Organovanadium chemistry is the chemistry of organometallic compounds containing a carbon (C) to vanadium (V) chemical bond. Organovanadium compounds find only minor use as reagents in organic synthesis but are significant for polymer chemistry as catalysts.
 
Oxidation states for vanadium are +2, +3, +4 and +5. Low valency vanadium is usually stabilized with carbonyl ligands. Oxo derivatives are relatively common, unlike the organic complexes of neighboring elements.

Compound classes

Carbonyls
Vanadium carbonyl can be prepared by reductive carbonylation of vanadium salts:
4 Na + VCl3 + 6 CO → Na[V(CO)6] + 3 NaCl
The salt can be oxidized to the 17e binary carbonyl V(CO)6.

Cyclopentadienyl derivatives

Vanadocene dichloride, the first organovanadium complexes to be reported, is prepared from sodium cyclopentadienyl and vanadium tetrachloride:
2 NaC5H5 + VCl4 → VCp2Cl2 + 2NaCl
Reduction of this compound gives the parent vanadocene (Cp2V):
VCp2Cl2 + LiAlH4 → VCp2

Vanadocene is the lightest transition metal metallocene that is isolable at room temperature. Vanadocene reacts with high pressures of carbon monoxide to give CpV(CO)4. Photolysis of the tetracarbonyl gives Cp2V2(CO)5. Several analogous indenyl complexes are known.  

Monocyclopentadienyl vanadium chlorides include CpVCl3 and the diamagnetic CpVOCl2.

Arene complexes
Vanadium forms a variety of arene complexes, e.g. with benzene:
VCl4  +  Al  +  2C6H6   →   [V(η6-C6H6)2]AlCl4 
[V(η6-C6H6)2]AlCl4  +  H2O  →  V(η6-C6H6)2  +  ...

Alkyl and aryl derivatives
A handful of alkyl and aryl complexes exist. The reactive species V(mesityl)3 forms from VCl3:
VCl3(THF)3 + 3 LiC6H2-2,4,6-Me3 → V(C6H2-2,4,6-Me3)3(THF) + 3 LiCl
This species binds CO and, under appropriate conditions, N2.  V(mesityl)3 adds a fourth mesityl group and the resulting "ate complex" can be oxidized to the vanadium(IV) derivative:
 V(mes)3(THF)  + LiMes   → Li[V(mes)4]
 Li[V(mes)4]   + air  → V(mes)4(THF)
The tetrakis(norbornyl) complex is also known.

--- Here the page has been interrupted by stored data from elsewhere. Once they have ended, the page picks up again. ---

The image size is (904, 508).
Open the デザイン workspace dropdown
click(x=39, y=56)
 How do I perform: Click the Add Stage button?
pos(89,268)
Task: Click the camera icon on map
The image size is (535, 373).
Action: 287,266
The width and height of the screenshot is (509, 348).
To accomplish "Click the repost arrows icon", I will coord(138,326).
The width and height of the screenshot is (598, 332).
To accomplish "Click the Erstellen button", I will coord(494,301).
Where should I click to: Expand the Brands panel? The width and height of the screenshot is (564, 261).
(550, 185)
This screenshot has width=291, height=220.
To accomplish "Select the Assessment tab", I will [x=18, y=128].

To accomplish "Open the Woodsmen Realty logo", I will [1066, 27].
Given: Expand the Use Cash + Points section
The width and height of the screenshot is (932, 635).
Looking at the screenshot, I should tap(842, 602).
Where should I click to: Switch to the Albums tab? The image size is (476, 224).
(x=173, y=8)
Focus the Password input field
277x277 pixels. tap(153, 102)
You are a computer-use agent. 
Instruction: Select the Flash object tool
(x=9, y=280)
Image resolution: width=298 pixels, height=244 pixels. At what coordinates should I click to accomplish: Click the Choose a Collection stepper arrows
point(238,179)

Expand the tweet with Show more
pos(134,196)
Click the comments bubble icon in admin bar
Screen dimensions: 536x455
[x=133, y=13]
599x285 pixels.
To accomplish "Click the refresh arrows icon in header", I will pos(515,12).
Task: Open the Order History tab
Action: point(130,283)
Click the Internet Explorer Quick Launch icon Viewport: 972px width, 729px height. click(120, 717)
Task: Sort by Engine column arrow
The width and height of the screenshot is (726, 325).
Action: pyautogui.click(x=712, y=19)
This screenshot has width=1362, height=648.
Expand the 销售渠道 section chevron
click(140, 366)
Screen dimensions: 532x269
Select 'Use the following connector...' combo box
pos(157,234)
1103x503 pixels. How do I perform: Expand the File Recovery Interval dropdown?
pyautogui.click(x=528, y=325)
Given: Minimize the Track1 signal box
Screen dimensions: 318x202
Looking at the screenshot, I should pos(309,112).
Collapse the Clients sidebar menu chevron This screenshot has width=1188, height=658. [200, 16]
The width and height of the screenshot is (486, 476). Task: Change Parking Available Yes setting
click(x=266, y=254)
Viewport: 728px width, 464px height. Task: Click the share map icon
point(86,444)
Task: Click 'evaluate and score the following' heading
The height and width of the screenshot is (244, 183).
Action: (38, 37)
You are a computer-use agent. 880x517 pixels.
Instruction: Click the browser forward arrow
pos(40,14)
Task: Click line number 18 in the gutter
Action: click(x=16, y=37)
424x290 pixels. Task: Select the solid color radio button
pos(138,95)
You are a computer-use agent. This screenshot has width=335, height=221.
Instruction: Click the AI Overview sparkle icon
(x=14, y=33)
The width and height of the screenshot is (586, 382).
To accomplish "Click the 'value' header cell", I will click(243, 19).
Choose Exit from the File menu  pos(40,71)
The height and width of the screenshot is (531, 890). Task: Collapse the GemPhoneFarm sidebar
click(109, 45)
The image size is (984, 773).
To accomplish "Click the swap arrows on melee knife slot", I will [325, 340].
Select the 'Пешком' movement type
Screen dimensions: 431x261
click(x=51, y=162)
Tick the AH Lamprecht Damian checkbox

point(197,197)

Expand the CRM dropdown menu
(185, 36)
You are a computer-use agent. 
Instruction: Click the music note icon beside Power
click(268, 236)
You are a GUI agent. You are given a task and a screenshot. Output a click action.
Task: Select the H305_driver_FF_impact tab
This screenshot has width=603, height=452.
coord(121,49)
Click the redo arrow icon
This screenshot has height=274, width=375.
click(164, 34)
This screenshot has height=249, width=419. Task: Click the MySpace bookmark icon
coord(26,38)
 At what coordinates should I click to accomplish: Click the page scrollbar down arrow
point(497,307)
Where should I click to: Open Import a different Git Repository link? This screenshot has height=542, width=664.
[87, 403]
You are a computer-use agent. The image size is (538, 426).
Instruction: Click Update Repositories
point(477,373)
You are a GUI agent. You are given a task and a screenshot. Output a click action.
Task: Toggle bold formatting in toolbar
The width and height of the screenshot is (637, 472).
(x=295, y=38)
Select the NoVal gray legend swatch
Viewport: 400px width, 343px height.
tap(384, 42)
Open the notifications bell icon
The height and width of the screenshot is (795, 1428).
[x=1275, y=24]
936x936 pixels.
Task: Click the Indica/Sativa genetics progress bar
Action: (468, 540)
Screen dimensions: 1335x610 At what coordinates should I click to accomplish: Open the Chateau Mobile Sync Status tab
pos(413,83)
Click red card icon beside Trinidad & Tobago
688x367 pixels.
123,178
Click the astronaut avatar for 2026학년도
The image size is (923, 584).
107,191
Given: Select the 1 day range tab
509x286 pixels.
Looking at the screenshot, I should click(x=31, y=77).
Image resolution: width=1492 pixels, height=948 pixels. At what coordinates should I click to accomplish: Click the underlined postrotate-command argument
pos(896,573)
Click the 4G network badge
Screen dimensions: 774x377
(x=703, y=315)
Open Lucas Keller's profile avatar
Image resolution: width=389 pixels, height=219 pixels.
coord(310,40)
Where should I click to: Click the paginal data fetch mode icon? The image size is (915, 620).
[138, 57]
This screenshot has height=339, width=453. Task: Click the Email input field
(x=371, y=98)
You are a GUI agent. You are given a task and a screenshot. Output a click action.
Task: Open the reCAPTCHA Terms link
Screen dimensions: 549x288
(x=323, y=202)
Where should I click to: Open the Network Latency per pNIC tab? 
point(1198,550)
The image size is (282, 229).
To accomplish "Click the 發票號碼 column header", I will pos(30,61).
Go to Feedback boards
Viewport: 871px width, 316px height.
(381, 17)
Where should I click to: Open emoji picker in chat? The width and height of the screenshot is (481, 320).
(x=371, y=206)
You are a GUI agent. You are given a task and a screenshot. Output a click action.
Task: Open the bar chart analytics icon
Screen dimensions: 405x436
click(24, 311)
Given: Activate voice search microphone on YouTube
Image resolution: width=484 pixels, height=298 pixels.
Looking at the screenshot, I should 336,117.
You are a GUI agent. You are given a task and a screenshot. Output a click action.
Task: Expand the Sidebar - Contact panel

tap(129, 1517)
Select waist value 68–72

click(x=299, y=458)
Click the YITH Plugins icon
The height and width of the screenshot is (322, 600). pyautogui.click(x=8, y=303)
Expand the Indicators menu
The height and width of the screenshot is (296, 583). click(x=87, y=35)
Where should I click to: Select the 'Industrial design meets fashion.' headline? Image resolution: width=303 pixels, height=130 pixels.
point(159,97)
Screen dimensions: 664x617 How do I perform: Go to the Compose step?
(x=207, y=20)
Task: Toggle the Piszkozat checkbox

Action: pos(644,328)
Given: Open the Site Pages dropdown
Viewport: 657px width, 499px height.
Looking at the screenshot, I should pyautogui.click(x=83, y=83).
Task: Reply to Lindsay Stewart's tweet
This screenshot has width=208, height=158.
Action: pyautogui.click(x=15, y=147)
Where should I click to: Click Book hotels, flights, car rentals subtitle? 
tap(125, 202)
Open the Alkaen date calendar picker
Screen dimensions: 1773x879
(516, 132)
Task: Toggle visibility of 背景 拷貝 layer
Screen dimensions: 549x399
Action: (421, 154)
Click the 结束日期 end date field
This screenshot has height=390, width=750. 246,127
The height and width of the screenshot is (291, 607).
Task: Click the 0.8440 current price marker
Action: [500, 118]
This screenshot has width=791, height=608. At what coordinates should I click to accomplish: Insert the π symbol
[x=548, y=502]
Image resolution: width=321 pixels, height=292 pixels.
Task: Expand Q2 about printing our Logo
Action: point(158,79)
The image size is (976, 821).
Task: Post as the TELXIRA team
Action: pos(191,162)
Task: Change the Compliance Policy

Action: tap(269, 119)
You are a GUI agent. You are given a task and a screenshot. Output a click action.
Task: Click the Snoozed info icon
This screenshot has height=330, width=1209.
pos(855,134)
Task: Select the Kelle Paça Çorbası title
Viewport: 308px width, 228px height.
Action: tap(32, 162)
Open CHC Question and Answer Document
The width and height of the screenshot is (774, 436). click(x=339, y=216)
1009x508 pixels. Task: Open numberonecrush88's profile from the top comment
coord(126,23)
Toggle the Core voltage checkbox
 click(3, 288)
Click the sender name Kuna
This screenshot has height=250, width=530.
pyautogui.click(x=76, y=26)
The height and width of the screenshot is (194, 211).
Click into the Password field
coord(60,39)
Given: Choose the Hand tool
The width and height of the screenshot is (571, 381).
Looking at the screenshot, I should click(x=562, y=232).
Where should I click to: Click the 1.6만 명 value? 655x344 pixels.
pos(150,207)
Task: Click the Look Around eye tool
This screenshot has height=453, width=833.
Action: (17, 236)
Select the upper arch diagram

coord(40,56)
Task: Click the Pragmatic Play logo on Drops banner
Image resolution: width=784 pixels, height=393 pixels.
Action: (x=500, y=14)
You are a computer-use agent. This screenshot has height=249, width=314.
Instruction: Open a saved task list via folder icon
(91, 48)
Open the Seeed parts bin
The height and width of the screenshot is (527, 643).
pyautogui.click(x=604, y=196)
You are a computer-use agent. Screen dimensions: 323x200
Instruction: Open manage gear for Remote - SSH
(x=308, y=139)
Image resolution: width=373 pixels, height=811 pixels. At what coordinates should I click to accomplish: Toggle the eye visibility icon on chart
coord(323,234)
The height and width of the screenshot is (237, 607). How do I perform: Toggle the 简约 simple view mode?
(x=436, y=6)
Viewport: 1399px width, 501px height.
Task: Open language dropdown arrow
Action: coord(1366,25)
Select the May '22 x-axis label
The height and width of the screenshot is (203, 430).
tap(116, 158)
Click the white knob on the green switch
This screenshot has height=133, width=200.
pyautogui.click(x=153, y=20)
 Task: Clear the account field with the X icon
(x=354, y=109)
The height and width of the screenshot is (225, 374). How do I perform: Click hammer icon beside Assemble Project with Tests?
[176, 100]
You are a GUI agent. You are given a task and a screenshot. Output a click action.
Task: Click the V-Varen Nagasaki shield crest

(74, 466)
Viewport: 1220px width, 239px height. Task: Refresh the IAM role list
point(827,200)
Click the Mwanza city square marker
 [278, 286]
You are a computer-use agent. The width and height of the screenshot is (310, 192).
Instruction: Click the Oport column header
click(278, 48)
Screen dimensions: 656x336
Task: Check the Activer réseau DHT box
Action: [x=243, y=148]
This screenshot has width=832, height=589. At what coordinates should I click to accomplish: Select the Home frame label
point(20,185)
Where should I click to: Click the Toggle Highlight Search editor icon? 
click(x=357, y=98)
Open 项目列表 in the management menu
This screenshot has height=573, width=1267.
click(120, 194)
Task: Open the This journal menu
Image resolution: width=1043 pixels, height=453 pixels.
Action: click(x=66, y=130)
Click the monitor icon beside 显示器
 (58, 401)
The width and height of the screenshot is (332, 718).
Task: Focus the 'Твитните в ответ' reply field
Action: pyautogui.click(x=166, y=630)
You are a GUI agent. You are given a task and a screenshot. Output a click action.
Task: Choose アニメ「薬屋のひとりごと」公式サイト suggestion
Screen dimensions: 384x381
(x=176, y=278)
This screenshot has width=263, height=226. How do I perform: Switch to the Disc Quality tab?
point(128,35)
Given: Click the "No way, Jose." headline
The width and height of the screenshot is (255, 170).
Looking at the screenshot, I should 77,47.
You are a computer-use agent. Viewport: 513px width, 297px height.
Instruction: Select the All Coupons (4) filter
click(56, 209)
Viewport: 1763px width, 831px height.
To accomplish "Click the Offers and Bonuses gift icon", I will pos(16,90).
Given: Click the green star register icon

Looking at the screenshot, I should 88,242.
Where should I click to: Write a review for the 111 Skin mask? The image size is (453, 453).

Vanadium oxytrichloride is a starting material for organovanadium(IV) and organovanadium(V) compounds:
 VOCl3  + Li(mes)   → Li[VO(mes)3]
 Li[VO(mes)3] + chloranil → VO(mes)3
 VOCl3  + ZnPh2   → VOPhCl2  +  "ZnPh(Cl)"

Catalysts and reagents
Well-defined vanadium compounds do not appear as catalysts in any commercial process.  However organovanadium species are clearly implicated as catalysts for the production of butadiene-based rubbers.  These catalysts are generated in situ by treating soluble coordination complexes such as vanadium(III) acetylacetonate with organoaluminium activators.